As shown in FIG. 2, the process of screening the main influencing factors of the faults by using the K-neighbor mutual information method comprises the steps of firstly setting a correlation threshold value theta, then calculating mutual information MI between a certain fault and the fault by using a K-neighbor mutual information algorithm, comparing the correlation threshold value theta with the mutual information MI, and discarding the parameter if MI is smaller than theta, otherwise recording the parameter. If a plurality of main influencing factors are calculated, repeating the process, and calculating the correlation between other factors and faults.

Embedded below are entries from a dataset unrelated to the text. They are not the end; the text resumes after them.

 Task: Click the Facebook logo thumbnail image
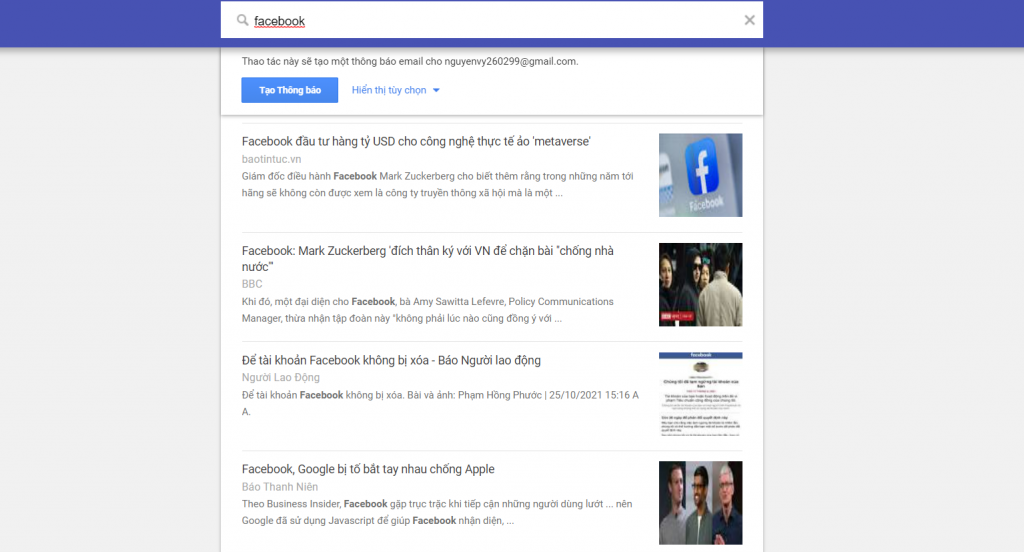click(700, 175)
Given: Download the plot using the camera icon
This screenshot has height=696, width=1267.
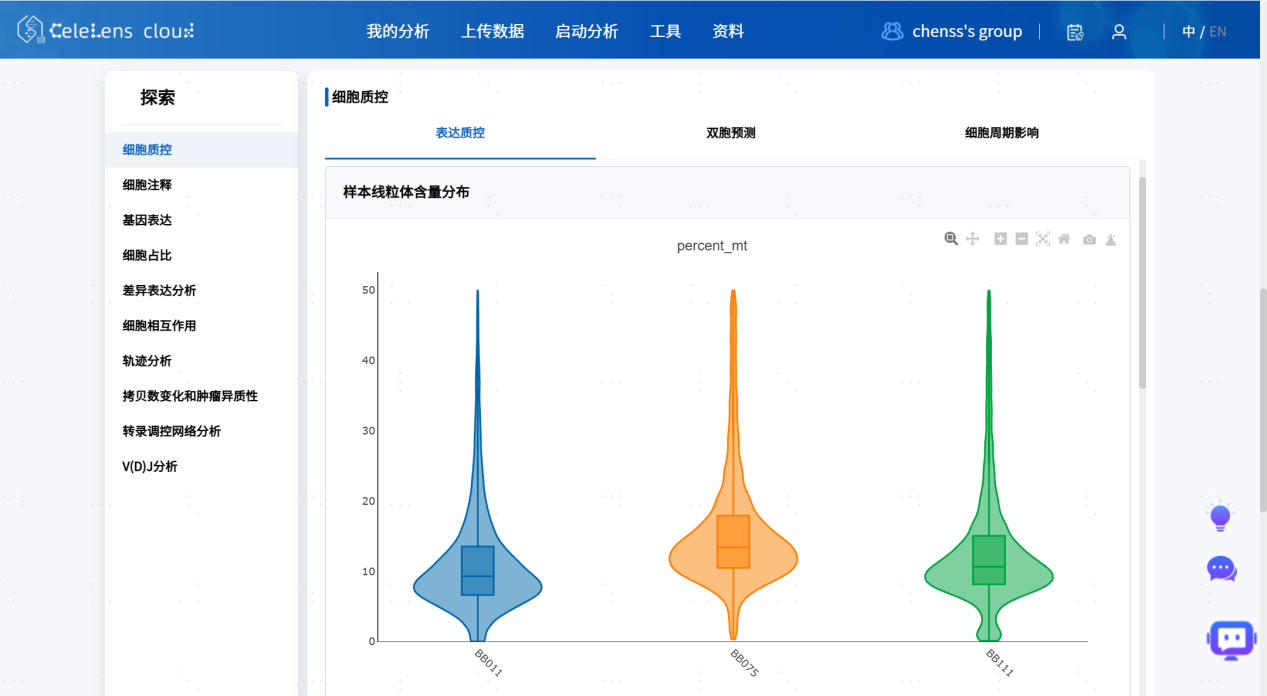Looking at the screenshot, I should 1089,239.
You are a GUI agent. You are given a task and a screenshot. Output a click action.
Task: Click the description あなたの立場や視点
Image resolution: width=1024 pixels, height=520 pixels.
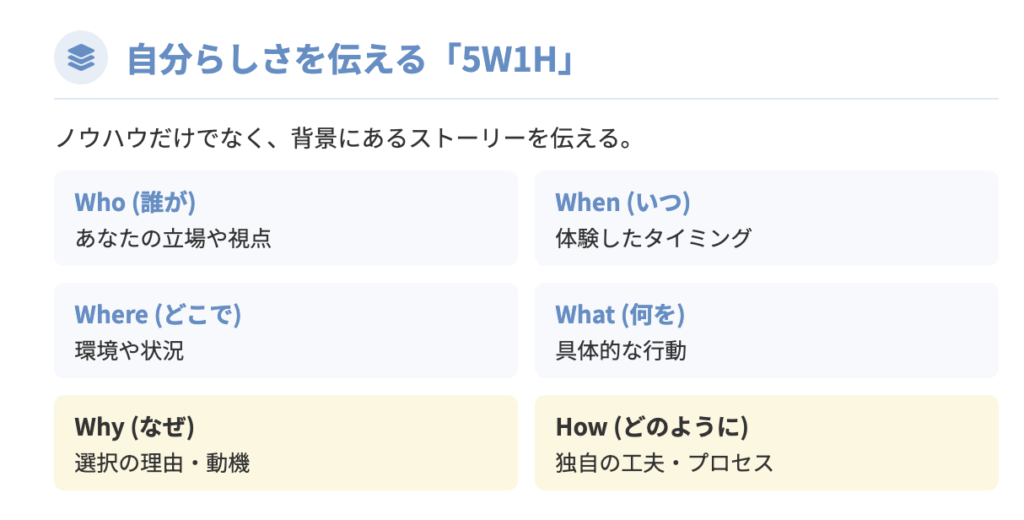(x=173, y=238)
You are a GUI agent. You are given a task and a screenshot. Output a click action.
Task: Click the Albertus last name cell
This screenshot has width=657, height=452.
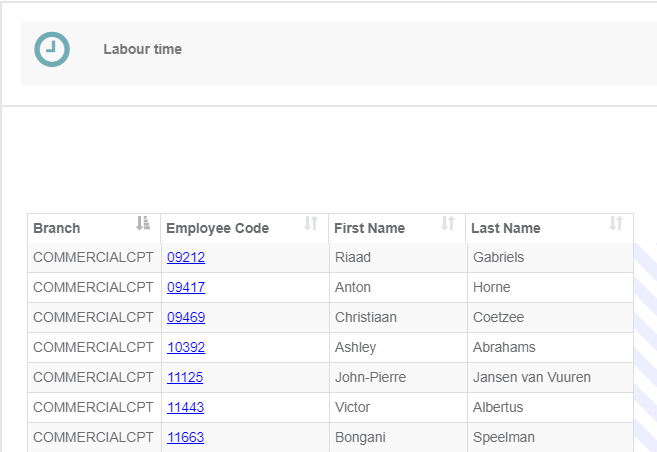[x=501, y=407]
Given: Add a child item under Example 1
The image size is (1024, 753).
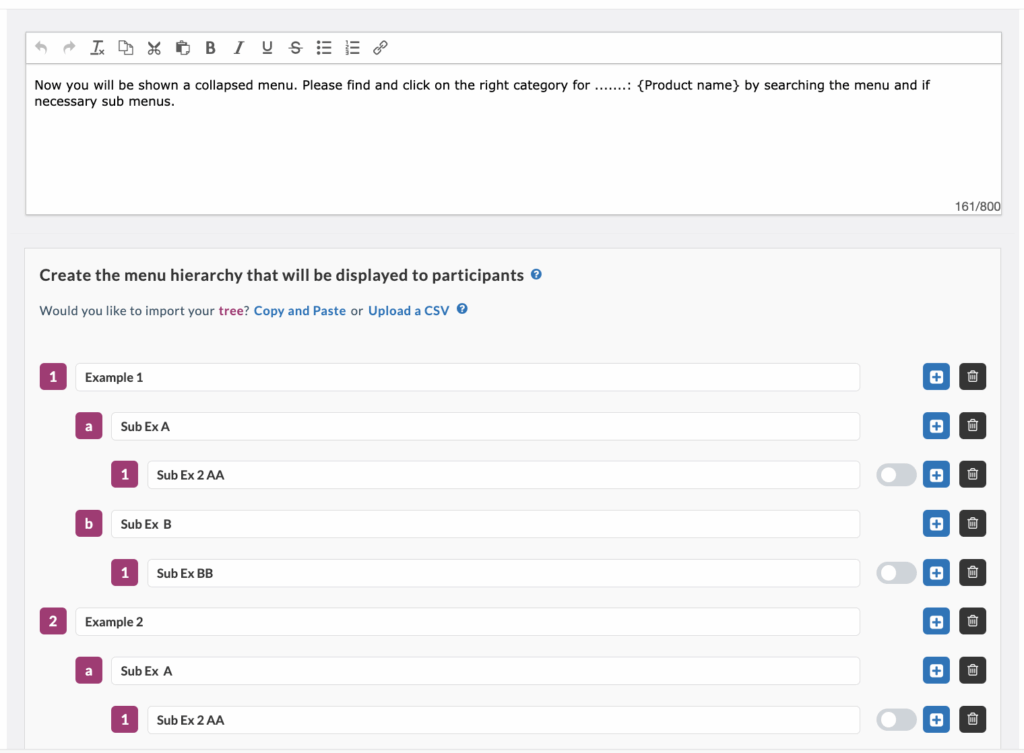Looking at the screenshot, I should [x=936, y=376].
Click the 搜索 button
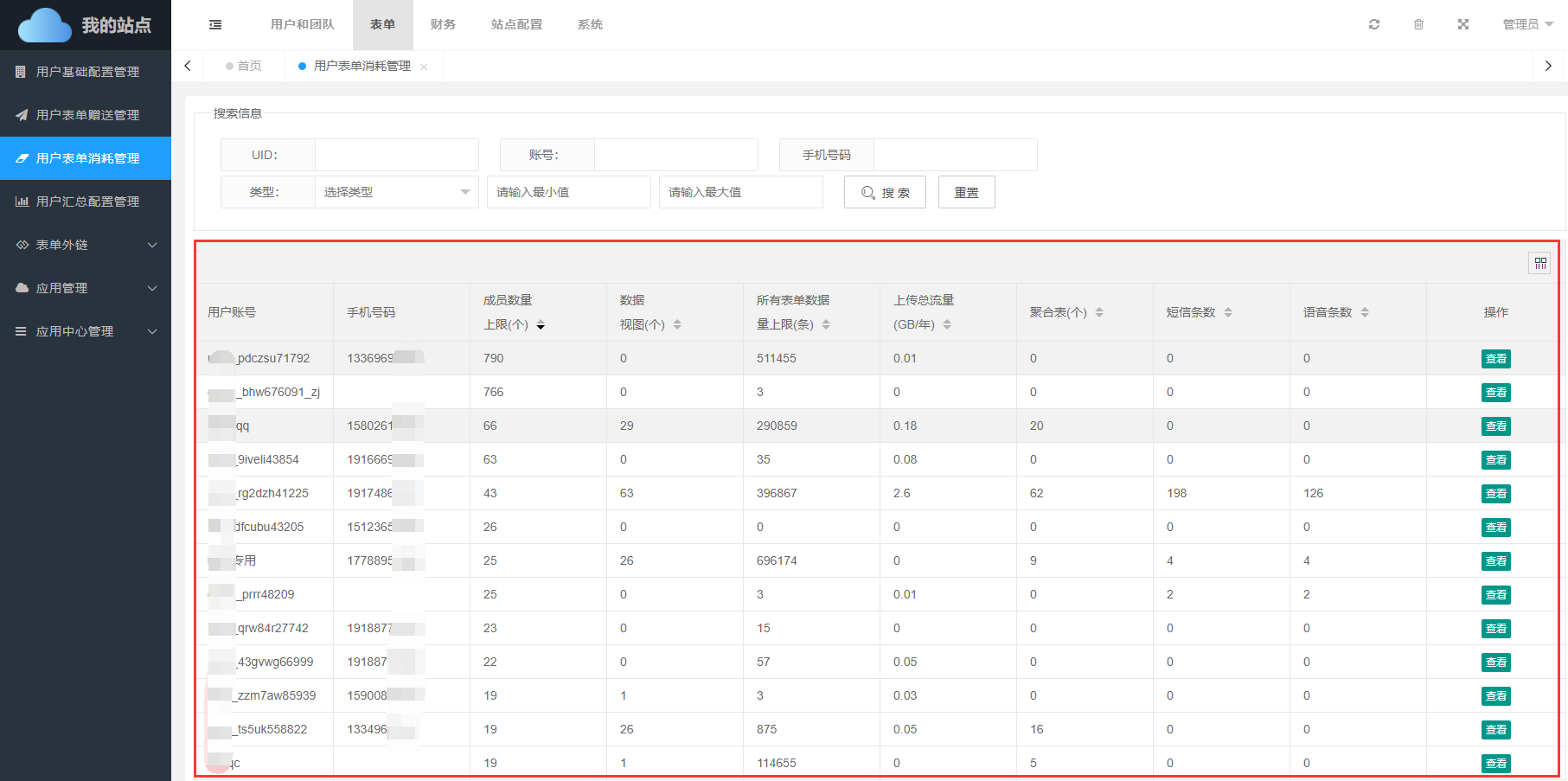This screenshot has height=781, width=1568. coord(885,192)
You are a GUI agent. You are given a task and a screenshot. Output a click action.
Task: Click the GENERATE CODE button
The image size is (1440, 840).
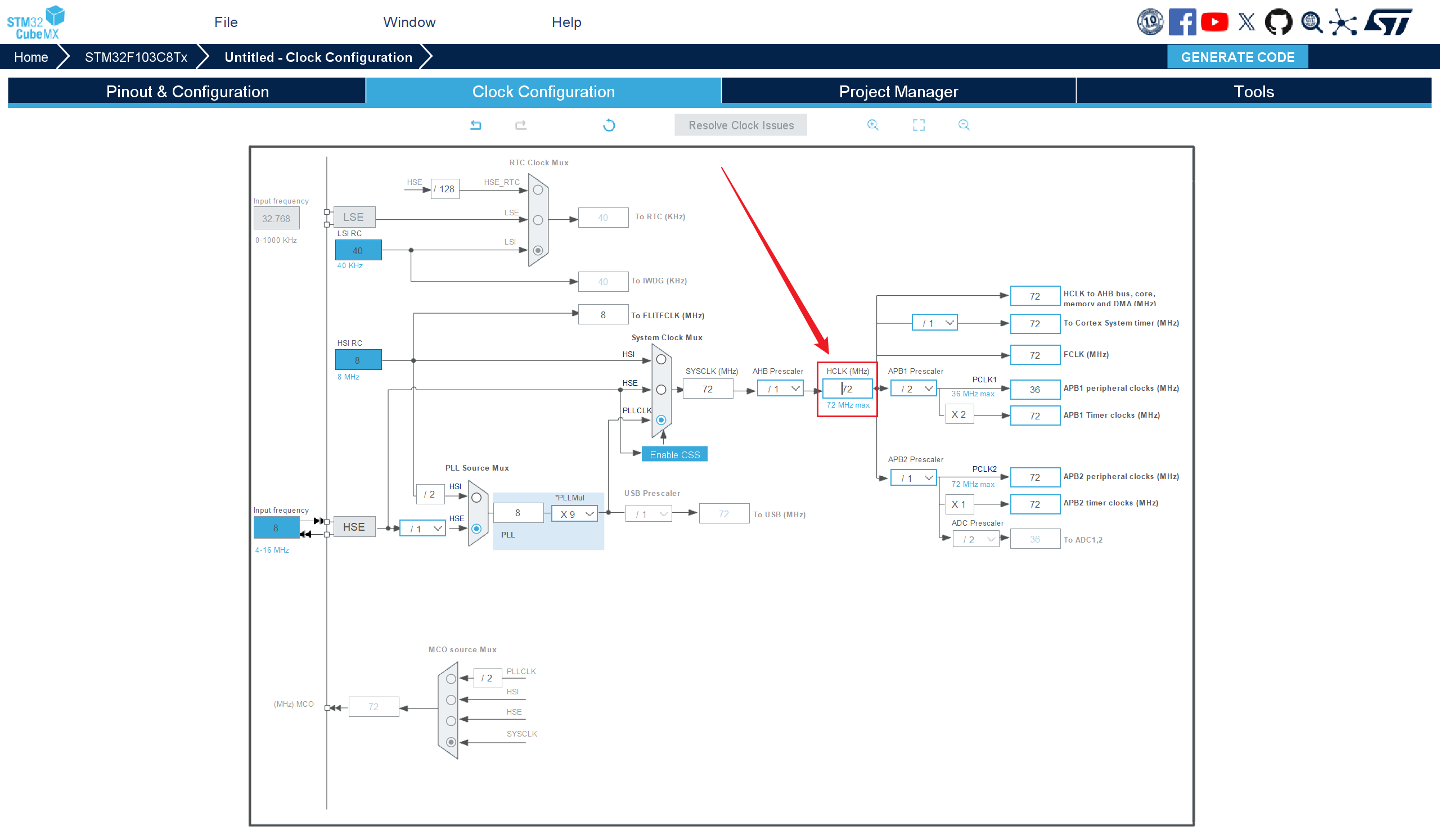point(1237,57)
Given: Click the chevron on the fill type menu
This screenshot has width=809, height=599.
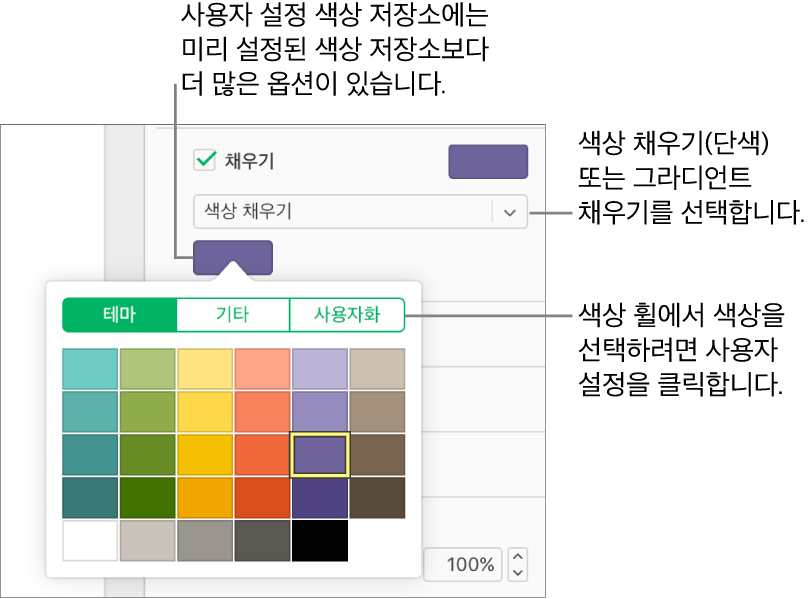Looking at the screenshot, I should (508, 212).
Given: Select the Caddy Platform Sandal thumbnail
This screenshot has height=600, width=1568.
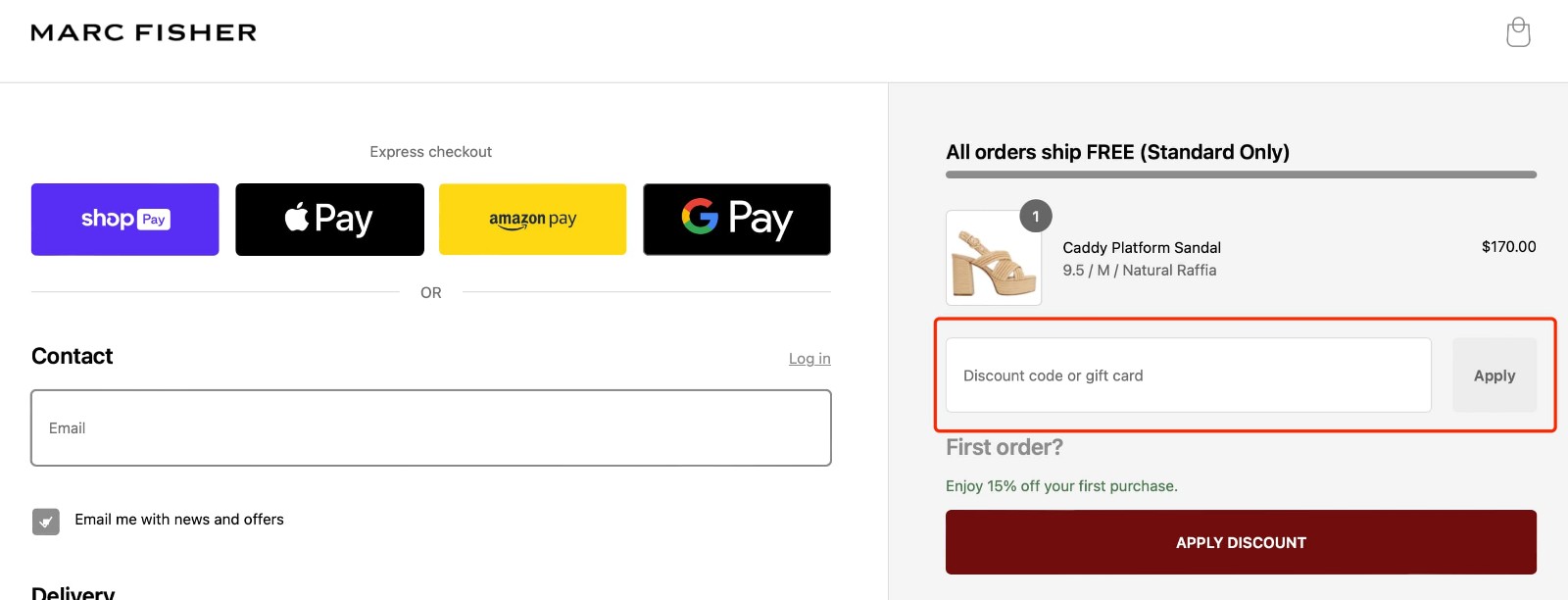Looking at the screenshot, I should 993,258.

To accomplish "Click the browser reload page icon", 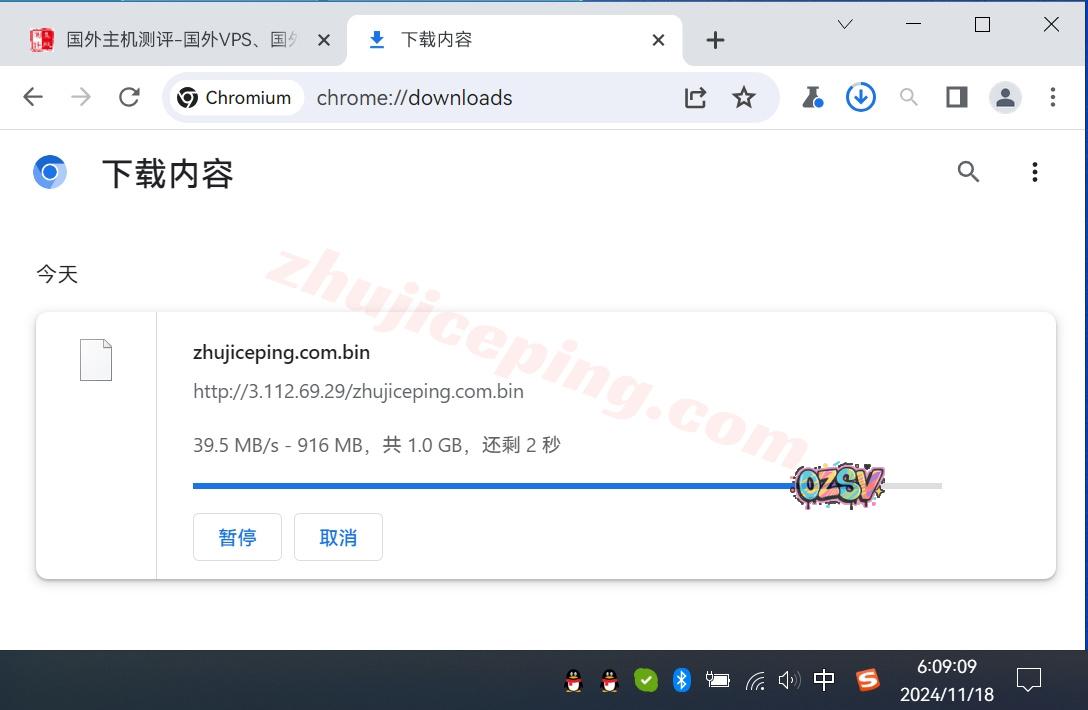I will coord(129,97).
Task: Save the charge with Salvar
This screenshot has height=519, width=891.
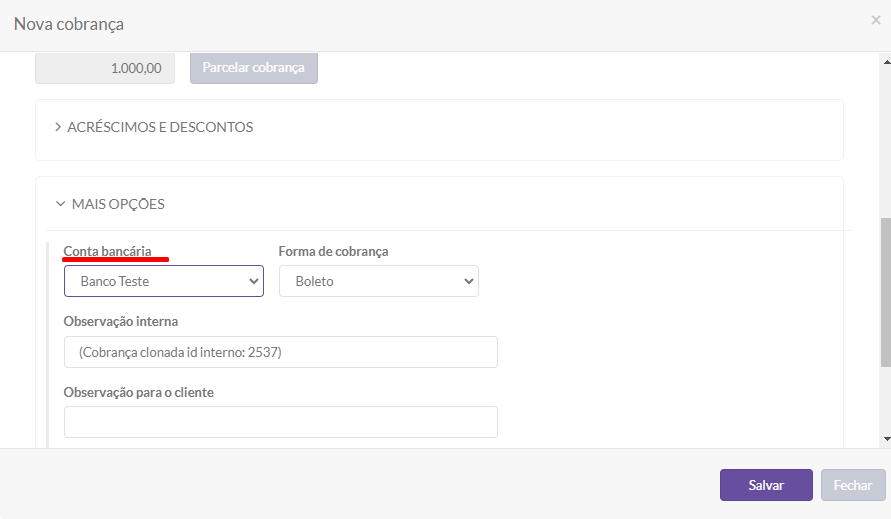Action: (x=766, y=485)
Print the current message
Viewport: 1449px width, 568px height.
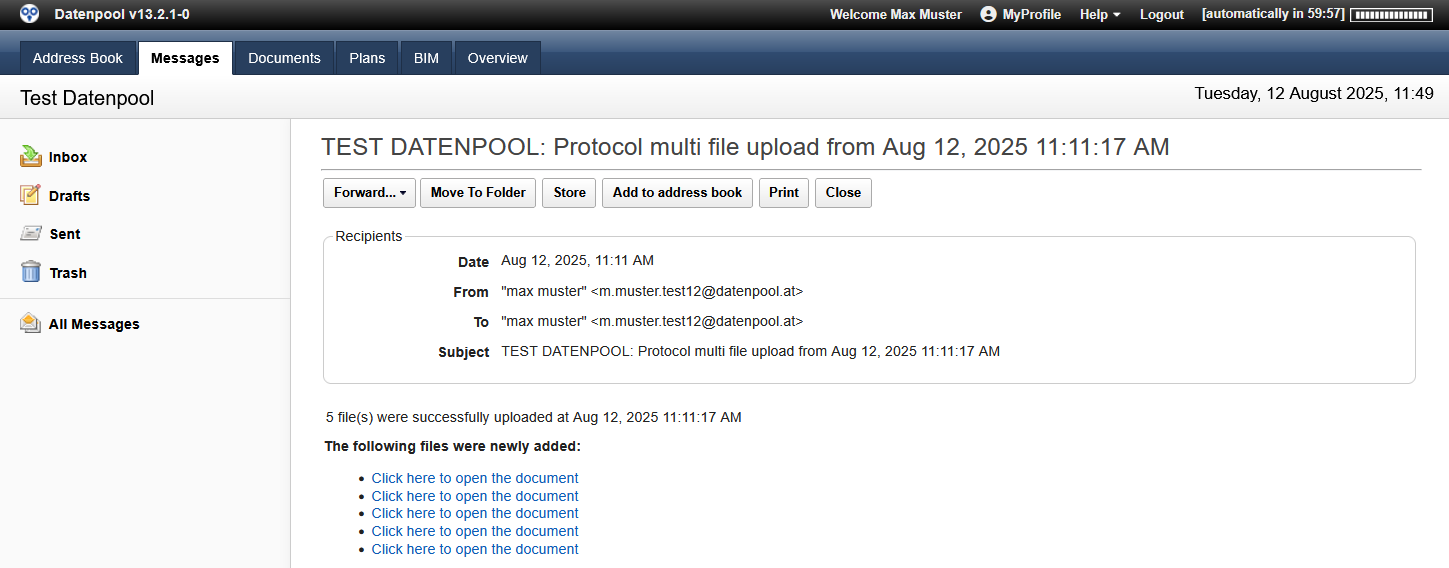(x=784, y=193)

Further explanation of steps (1) and (2) is made in accordance with the description of the K-nearest neighbor mutual information algorithm above:

The key equipment of the energy storage power station comprises a battery body, a BMS, a PCS and the like, the equipment parameters are various, the coupling is strong, the volume of historical data is huge, and the main influencing factors causing faults are difficult to determine. Therefore, the invention combines engineering experience to preliminarily screen out influence parameters which cause equipment faults from a plurality of operation and maintenance parameters such as current, voltage, frequency, temperature, pressure and the like. And selecting data in a complete period from the historical database for preprocessing, including processing of abnormal values and vacant values. A correlation threshold is then set, i.e. above which the parameter is considered to be sufficiently strongly correlated with the fault to be the main cause of the fault occurrence. And finally, analyzing the correlation between the preliminarily screened parameters and the equipment faults by adopting a K-nearest neighbor mutual information algorithm according to historical data, and determining 3-5 parameters exceeding a correlation threshold as final parameters for establishing a rule base.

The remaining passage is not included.